Workers’ compensation is a “no-fault” insurance which means that even if careless or distracted navigation resulted in the accident, the employee should remain coverable. There are a few times where there are exceptions to this rule and typically apply if the driver was under the influence of alcohol or drugs while operating a vehicle.
What Does It Mean If My Employer Is Contesting My Claim?
When an employer contests a claim, it means they are trying to argue that the employee’s claim is not valid and so should not be paid out under their workers’ compensation policy. For example, an employer may argue that an employee was taking personal time to sightsee while on a business trip and that the accident occurred during that time.

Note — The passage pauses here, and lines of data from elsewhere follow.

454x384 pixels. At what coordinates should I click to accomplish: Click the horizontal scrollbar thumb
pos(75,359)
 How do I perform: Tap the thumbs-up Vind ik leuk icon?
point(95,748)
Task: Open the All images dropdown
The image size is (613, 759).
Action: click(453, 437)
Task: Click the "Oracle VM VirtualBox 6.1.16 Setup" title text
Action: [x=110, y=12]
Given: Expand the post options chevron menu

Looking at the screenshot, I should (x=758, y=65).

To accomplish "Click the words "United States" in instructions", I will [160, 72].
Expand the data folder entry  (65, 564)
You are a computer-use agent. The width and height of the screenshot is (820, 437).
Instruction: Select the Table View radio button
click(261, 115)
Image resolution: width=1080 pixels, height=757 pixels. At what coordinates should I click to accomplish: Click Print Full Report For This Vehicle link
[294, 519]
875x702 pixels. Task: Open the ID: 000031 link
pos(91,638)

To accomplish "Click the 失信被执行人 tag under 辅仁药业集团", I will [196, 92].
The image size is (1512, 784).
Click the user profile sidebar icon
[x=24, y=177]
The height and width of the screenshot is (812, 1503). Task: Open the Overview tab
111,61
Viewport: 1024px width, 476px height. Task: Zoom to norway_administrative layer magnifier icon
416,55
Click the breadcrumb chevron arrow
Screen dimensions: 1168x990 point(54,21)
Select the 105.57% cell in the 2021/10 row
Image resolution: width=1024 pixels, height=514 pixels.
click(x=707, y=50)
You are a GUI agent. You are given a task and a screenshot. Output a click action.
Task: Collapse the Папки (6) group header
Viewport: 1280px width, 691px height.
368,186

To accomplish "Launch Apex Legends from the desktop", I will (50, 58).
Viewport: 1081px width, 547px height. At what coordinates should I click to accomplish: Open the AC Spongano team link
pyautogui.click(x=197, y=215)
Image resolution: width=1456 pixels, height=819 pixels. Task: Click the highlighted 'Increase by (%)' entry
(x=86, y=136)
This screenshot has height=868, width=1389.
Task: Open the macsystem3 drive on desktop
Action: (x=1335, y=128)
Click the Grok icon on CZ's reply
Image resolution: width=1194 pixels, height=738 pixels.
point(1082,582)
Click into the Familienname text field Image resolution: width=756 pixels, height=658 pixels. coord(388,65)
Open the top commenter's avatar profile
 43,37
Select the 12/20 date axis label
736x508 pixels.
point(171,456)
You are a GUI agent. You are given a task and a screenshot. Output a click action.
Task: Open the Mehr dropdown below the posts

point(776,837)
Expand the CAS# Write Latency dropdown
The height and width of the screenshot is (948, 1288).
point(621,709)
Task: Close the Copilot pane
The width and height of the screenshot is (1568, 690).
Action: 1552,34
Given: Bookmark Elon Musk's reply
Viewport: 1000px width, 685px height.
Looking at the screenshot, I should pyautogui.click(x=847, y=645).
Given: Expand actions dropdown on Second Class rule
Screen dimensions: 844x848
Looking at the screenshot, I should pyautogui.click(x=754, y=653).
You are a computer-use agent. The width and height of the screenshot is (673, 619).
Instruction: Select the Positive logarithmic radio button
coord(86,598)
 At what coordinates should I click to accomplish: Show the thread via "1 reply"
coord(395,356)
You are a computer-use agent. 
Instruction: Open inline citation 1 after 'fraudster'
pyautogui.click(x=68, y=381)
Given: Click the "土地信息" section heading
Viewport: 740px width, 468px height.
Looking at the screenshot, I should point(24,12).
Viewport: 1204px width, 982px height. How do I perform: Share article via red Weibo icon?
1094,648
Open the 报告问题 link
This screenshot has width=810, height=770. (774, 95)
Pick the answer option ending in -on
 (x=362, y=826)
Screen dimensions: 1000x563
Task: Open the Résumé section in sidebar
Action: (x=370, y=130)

Proving that a claim should be paid can be difficult and time-consuming, not to mention stressful for a person who is also experiencing physical pain and discomfort. Since workers’ comp law is intricate, it’s best to work with an attorney as soon as possible, even before the initial application has been submitted. Injured workers who consult an attorney immediately after their injury have a much higher chance of obtaining the necessary compensation for their medical expenses and lost wages immediately.
The Appeals Process
If a claim is denied, that doesn’t mean that all hope is lost. An appeal can be filed, although it must be filed quickly, within 30 days of the denial. This appeal must be made in writing to the New York State Workers’ Compensation Board who will then have a panel of three board members review the case.
The panel has three options: affirming the decision, modifying the decision, or sending the case to a judge for additional review.
If a denial is again given, then an appeal can be made to the Appellate Division. This must go through the Court of Appeals and is best done with the help of an experienced attorney.